Reading Time: 5 Minutes
Without a doubt, the Psalm writer was right when he said,
Great is the Lord, and greatly to be praised;
his greatness is unsearchable. (Psalm 145.3)
As we try to comprehend God’s greatness, we have a wealth of ideas to consider from this Psalm.
A major theme of the Bible is the fact of God’s care for people on the margins of society. God’s loving care is another piece of evidence that confirms his greatness.
The Lord upholds all who are falling,
and raises up all who are bowed down.
The eyes of all look to you,
and you give them their food in due season.
You open your hand,
satisfying the desire of every living thing. (Psalm 145.14-16)
Jesus included outcasts and vulnerable people in the band of people who enjoyed his company. On two occasions he provided food for large numbers of hungry and tired people.
Jesus taught that in God’s kingdom people look after one another and help each other. They give special attention to prisoners and people with insecurity with the basic necessities of life.
Paul informed us that God’s church is made up of nobodies, who have become somebodies because of God’s grace.
He wrote, “Consider your own call, brothers and sisters: not many of you were wise by human standards, not many were powerful, not many were of noble birth.
“But God chose what is foolish in the world to shame the wise; God chose what is weak in the world to shame the strong; God chose what is low and despised in the world, things that are not, to reduce to nothing things that are, so that no one might boast in the presence of God” (1 Corinthians 1.26-29).
God’s care and calling reaches to all. Praise God!
The Lord Is Near To All
Isaiah revealed many aspects of God’s greatness. He knew that God is utterly beyond human thought or ability, but he also knew that God reaches down to people who have been crushed by life.
For thus says the high and lofty one
who inhabits eternity, whose name is Holy:
I dwell in the high and holy place,
and also with those who are contrite and humble in spirit,
to revive the spirit of the humble,
and to revive the heart of the contrite. (Isaiah 57.15)
Psalm 145 echoes Isaiah and declares God’s greatness.
The Lord is just in all his ways,
and kind in all his doings.
The Lord is near to all who call on him,
to all who call on him in truth. (Psalm 145.17-18)
God is great and greatly to be praised, because he is just and kind. God is near to people who call on him, because of his essential kindness.
God has no bodyguards, like celebrities use them to keep the crowds at a distance.
God welcomes people who call on him and desires to be near them. He enjoys people and likes to hear their voice in prayer.
The contrite, crushed and humble people of Isaiah’s message find that God dwells with them. He is there as a friend, who restores life to them.
We praise God for this aspect of his great character. We enjoy the privilege of being friends with the Greatest Being of All.
God Watches Over All
The Book of Psalms began by calling people to live their lives based on God’s Law. God’s Law includes all of his instruction, direction and guidance for the best life possible.
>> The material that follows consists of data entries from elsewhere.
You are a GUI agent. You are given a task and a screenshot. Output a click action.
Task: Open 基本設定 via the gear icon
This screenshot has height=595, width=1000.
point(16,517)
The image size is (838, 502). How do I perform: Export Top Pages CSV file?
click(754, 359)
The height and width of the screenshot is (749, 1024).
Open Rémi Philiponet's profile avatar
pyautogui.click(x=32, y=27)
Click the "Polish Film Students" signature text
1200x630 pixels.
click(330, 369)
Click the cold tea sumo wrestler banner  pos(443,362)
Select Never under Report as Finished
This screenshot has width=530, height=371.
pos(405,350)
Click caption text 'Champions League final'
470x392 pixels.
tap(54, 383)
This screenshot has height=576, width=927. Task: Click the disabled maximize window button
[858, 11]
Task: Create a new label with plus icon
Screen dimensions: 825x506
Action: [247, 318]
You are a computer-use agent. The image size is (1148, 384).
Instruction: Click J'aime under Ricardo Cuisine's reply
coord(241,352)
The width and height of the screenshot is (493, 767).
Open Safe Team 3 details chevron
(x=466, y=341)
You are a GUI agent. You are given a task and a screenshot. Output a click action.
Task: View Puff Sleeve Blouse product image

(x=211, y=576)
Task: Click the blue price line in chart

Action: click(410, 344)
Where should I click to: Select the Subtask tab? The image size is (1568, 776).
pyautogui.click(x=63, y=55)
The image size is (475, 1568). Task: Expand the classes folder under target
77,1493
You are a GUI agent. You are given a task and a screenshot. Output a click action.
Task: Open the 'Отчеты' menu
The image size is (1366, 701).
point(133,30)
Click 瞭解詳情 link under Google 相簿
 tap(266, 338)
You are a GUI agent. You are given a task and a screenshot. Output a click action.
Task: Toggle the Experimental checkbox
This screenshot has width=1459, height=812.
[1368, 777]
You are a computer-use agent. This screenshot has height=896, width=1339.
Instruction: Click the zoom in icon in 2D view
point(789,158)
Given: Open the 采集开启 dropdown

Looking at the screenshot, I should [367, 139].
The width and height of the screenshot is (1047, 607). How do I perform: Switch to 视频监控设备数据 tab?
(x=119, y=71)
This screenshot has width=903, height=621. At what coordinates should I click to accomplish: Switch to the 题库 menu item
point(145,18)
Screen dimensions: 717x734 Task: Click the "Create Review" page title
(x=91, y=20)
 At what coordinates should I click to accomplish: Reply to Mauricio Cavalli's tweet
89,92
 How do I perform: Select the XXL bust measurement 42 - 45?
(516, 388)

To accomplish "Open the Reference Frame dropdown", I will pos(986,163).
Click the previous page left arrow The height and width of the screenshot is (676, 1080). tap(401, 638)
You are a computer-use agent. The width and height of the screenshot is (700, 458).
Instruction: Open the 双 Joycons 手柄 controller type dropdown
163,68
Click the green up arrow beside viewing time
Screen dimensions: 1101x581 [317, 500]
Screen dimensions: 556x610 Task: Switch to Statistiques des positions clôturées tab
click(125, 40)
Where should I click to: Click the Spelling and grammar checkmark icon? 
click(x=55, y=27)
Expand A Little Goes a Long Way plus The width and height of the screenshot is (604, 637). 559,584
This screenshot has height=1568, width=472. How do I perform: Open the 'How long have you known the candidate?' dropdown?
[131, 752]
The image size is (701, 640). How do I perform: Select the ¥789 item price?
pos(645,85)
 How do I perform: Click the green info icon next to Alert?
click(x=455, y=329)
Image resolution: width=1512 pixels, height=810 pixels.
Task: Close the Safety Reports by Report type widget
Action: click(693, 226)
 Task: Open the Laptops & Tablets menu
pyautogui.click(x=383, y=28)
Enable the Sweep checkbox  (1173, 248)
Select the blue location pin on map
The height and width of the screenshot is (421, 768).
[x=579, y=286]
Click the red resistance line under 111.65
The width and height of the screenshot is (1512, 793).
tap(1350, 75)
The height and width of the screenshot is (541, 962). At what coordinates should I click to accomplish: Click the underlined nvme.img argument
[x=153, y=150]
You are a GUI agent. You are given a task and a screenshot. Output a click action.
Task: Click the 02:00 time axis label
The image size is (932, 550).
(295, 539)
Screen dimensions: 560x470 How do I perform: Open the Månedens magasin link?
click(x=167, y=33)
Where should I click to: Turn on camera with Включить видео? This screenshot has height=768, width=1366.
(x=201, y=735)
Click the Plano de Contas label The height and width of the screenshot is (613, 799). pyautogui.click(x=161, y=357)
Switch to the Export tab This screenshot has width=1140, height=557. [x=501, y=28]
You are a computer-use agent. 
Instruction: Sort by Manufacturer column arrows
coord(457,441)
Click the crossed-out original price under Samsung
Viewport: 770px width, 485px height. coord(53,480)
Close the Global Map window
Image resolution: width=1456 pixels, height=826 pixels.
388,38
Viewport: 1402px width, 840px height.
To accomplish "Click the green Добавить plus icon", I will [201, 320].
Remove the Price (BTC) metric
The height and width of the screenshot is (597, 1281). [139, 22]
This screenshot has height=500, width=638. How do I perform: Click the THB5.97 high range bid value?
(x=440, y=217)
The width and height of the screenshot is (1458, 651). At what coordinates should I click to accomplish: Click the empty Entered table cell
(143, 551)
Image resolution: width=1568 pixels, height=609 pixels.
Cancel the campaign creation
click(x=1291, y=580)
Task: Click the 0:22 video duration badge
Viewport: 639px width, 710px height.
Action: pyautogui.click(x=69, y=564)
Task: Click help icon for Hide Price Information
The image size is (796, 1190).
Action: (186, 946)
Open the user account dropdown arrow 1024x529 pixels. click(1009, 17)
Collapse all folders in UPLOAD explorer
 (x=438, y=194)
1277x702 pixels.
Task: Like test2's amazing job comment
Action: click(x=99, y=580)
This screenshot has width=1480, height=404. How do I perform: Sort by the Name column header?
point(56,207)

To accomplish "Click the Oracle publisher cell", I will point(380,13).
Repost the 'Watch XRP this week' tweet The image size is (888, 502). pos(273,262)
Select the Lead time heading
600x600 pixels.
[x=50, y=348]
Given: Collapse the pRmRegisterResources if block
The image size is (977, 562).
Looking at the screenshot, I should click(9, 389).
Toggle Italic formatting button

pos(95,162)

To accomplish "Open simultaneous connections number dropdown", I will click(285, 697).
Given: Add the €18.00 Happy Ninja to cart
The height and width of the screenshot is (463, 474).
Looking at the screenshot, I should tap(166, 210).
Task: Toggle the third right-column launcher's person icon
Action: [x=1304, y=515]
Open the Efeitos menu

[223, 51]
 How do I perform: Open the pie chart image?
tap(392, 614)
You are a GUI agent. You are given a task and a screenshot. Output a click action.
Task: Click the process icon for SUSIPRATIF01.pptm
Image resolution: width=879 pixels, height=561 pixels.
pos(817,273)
To those who learn, know and do God’s will are promised that, “In all that they do, they prosper” (Psalm 1.3).
It is fitting that as we near the end of the Book of Psalms, we celebrate God’s goodness. He is the One who enables us to prosper.
He fulfills the desire of all who fear him;
he also hears their cry, and saves them.
The Lord watches over all who love him,
but all the wicked he will destroy. (Psalm 145.19-20)
Remember, the “fear of the Lord,” is best described in Deuteronomy as: “You shall love the Lord your God with all your heart, and with all your soul, and with all your might” (Deuteronomy 6.5).
When we love God with all our being, it is easy for him to fulfill the desires of our heart, to hear our prayers, and to come to our aid.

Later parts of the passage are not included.